Zam a tutto gas. 11 cartoline da 11 GP [PODCAST]

Zam a tutto gas. 11 cartoline da 11 GP [PODCAST]
Giovanni Zamagni
Gare spettacolari, gare noiose, gare ricche di significati, altre meno importanti. Oggi analizziamo nel dettaglio gli 11 GP della prima parte del 2022
17 luglio 2022

Ogni GP, si sa, è una storia a sé. Durante la pausa estiva, è interessante andare a rivedere quali sono i motivi più importanti per ricordare ogni singolo gran premio disputato fino adesso.

 

GP del Qatar: tripletta italiana

Andrea Migno in Moto3, Celestino vietti in Moto2 e Enea Bastianini in MotoGP: la prima gara del 2022 si apre con una esaltante tripletta italiana, come non accadeva dal 2018. Un evento straordinario che fa sognare gli appassionati nella prima stagione del dopo Valentino Rossi. Il successo di Bastianini è particolarmente significativo, perché è il primo del campione del mondo Moto2 in questa categoria, è il primo del rinnovato team Gresini ed è totalmente inaspettato: Enea mostra grandissime qualità. Ma il GP del Qatar deve essere ricordato anche per il terzo posto di Pol Espargaro: il suo, potrebbe addirittura essere l’unico podio del 2022 per la Honda.
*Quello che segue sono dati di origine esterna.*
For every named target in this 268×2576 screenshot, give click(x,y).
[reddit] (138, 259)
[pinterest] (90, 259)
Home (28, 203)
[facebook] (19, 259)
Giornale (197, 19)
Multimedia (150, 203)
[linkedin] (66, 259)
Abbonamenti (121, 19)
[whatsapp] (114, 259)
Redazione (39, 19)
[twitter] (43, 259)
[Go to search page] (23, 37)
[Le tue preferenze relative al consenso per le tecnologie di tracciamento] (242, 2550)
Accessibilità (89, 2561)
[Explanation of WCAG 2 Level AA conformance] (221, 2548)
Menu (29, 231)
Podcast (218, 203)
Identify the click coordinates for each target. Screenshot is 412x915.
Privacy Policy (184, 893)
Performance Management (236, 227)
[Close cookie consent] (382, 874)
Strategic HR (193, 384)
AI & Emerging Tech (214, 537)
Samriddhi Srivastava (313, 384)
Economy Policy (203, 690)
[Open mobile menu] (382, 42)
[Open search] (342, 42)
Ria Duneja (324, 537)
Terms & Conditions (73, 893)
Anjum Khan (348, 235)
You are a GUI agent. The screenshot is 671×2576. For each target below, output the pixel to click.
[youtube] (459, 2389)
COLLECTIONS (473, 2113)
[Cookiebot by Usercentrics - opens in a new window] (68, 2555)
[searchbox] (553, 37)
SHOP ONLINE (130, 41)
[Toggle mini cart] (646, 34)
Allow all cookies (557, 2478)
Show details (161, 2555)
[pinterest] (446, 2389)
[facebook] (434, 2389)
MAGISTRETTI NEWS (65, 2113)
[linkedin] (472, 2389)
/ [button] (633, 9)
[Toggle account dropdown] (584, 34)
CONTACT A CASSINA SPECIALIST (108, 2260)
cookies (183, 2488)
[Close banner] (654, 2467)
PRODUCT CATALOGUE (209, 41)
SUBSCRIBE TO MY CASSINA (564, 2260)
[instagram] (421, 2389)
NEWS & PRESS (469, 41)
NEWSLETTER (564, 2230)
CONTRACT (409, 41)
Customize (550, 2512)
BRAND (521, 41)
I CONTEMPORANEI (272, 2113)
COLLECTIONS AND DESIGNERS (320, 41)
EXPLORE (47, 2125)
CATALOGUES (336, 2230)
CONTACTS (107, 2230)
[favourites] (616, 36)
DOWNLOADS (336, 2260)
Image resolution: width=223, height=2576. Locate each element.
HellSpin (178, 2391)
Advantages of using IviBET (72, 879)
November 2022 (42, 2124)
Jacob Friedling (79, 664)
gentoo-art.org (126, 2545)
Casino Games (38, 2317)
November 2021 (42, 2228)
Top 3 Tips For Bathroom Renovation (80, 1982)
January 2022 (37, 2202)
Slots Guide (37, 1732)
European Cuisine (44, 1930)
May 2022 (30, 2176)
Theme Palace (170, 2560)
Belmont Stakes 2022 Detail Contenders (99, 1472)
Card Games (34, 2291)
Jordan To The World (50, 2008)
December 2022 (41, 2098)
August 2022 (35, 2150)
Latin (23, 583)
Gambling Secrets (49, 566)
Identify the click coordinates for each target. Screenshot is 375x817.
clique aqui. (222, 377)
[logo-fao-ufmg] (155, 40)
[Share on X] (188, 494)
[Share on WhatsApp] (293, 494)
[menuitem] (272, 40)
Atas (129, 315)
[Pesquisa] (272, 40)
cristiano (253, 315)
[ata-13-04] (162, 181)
GP di Indonesia: Foggia, Chantra e Oliveira

Alla vigilia, tutti puntavano su Dennis Foggia come super favorito per il titolo. In Indonesia arriva la prima vittoria del pilota romano, per distacco: una grande dimostrazione di forza. In Moto2, trionfa a sorpresa Somkiat Chantra, con Celestino Vietti secondo e sempre in testa al mondiale. In MotoGP, ecco il successo a sorpreso di Miguel Oliveira, bravo a sfruttare la pista bagnata. A Mandalika succede un fatto importante: la squadra HRC critica apertamente la Michelin per la scelta di tornare, solo per questa gara, alle gomme del 2019. Accuse pesanti che arrivano prima da Pol Espargaro, poi dal team manager Alberto Puig. Ma il GP d’Indonesia va ricordato, purtroppo, anche per il terrificante volo di Marc Marquez nel warm up, tanto da essere costretto a saltare il GP per il ripresentarsi della diplopia, il problema dello sdoppiamento della vista.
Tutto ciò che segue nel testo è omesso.